Investigating protective mechanisms of gut bacteria in C. elegans models of Parkinson’s disease

In the past years, the collective community of microorganisms found in the human gut (the gut microbiome), has emerged as a new important player influencing Parkinson’s Disease (PD). Specifically, the composition of the gut microbiome was shown to differ between PD patients and healthy individuals and these differences correlate with the severity of the symptoms. Understanding the molecular mechanisms by which gut bacteria interact with the host to alter physiology in remote tissues, can lead to novel prognostic and therapeutic interventions for PD. However, how single species of the gut microbiome affect manifestations of the disease remains unclear.
In people with Parkinson’s, the protein alpha-synuclein (α-syn) builds up and forms toxic clumps which induce the degeneration of specific dopamine-producing neurons. Using a worm model of PD expressing the α-syn, we tested the effect of commercially available probiotic bacteria in the formation of toxic protein aggregates. We identified a strongly protective effect when worms were fed the strain Bacillus subtilis PXN21 (isolated from Bio-Kult), in comparison to the regular worm’s diet. The main goal of this project was to study how this probiotic induces the protective effect, at the molecular level. We proposed to elucidate this by focusing on both organisms in the interaction: the bacteria and the worms. We aimed to explore the physiological changes induced by B. subtilis in the worms by studying the overall gene expression in the host. From the bacterial side, we proposed to identify specific genes and metabolic pathways used by B. subtilis to reduce protein aggregates by doing a single-gene deletion library screening.

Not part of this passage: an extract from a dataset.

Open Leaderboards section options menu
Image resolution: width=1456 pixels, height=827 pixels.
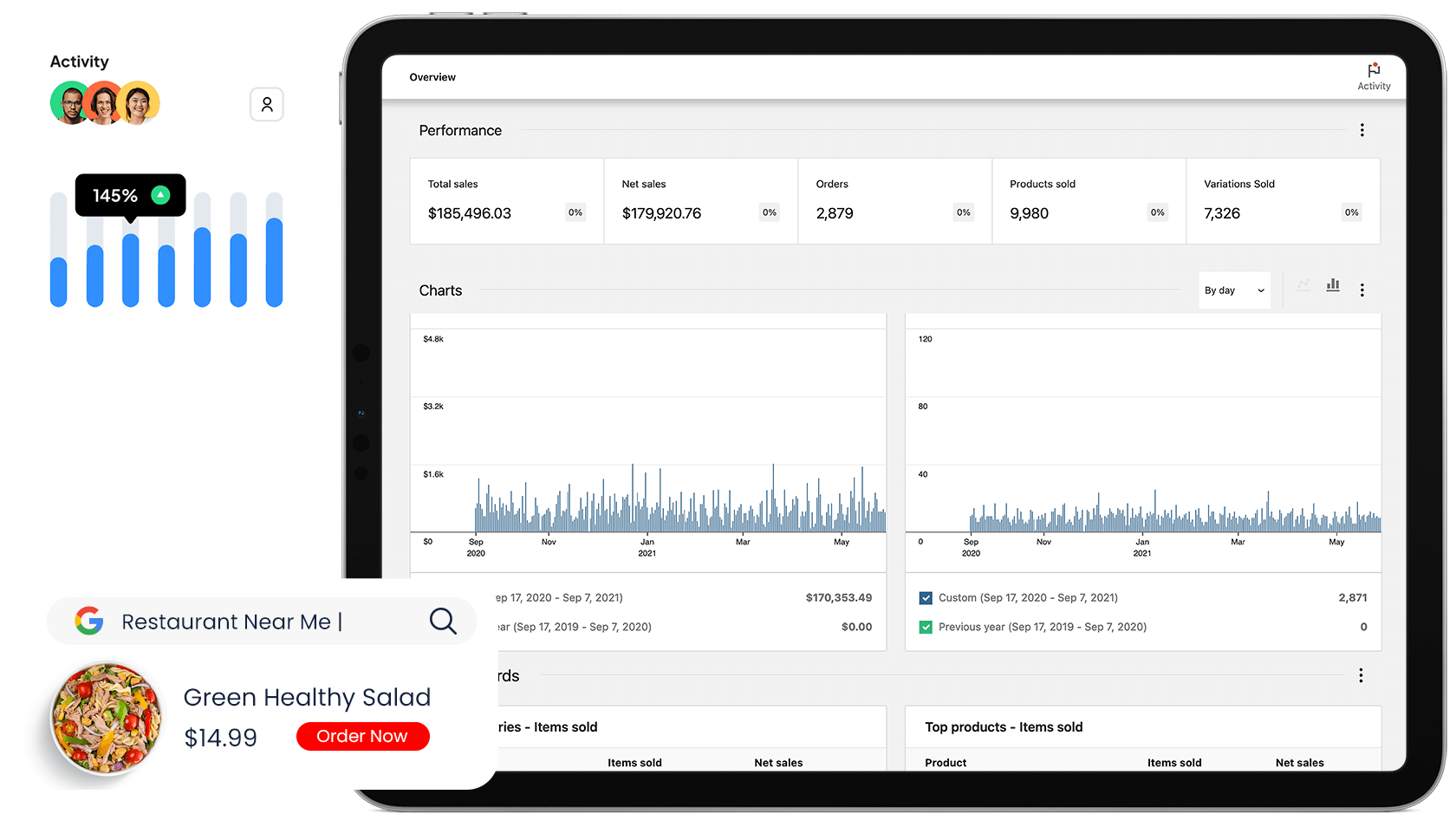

We first fully characterized all the biological aspects of B. subtilis protection. We found that the probiotic prevents the formation of α-syn aggregates in early adulthood and during aging and it is able to extend the lifespan of the worms. We also showed that the protective effect is conserved among different B. subtilis strains. This diet is not only able to prevent aggregate formation, but also to clear already formed aggregates. Moreover, we found that the protection against α-syn aggregation correlates with improved healthspan (locomotion). Using comparative transcriptomics analysis, we identified host metabolic pathways that are differentially regulated by the probiotic, such as, innate immune response, redox processes, and lipid metabolism. Functional validation led us to the identification of the sphingolipid metabolism pathway as a key host mechanism that is altered by the bacteria to induce protection. Finally, by genetically manipulating the bacteria, we identified that biofilm formation and nitric oxide (NO) production are important for the protective effect during aging. Live bacteria and gut colonization aren’t required for early protection, which is partly mediated by additional protective metabolites. We are currently trying to fully identify the protective bacterial metabolic pathways.
The main results from this project were published in Goya et al, 2020 (https://doi.org/10.1016/j.celrep.2019.12.078(opens in new window)). We have extensively communicated our research findings in numerous scientific meetings such us the International C. elegans GSA meeting (2019 and 2021), the UK worm meeting (2019), the Second Latin American Worm Meeting (2020), the European worm meeting (2020), the XXXV Argentinean Society for Research in Neuroscience meeting (2020) and the Ageing in Isolation online seminar series.
As for public dissemination, following our press release from The University of Edinburgh (https://www.ed.ac.uk/biomedical-sciences/news/2018/probiotic-hope-for-parkinsons-disease(opens in new window)) our work was featured in Parkinson’s UK, Herald Scotland, Daily Mail UK, Neuroscience News, and iNews, among others. The lab has been involved in multiple events organized by the Edinburgh branch of Parkinson’s UK, which has given further dissemination to our research: https://www.parkinsons.org.uk/news/gut-bacteria-could-guard-against-parkinsons(opens in new window) https://www.edinburghparkinsons.org/towards-a-clinical-trial-to-assess-the-ability-of-a-probiotic-bacterium-to-protect-against-%CE%B1-synuclein-aggregation-in-parkinsons/(opens in new window).
All the relevant information about the project can be found in our lab webpage: https://www.ed.ac.uk/discovery-brain-sciences/our-staff/research-groups/maria-doitsidou(opens in new window)

B. subtilis PXN21 is a commercially available probiotic strain, safe for human consumption, with major potential to modify PD-related symptomatology in other models. Our findings have made new contributions to the exciting field of gut-brain interactions in PD and provided the functional basis for disease-modifying strategies through dietary interventions that alter gut microbiome composition.
More broadly, this project established a worm-bacteria dual model system to study proteostasis and PD that can be extended to find new protective species of the human gut microbiome. In this sense, this project has pioneered the use of C. elegans for microbiome studies and has demonstrated that the potential of this model to help elucidate single-bacterial species effects at the molecular level is endless.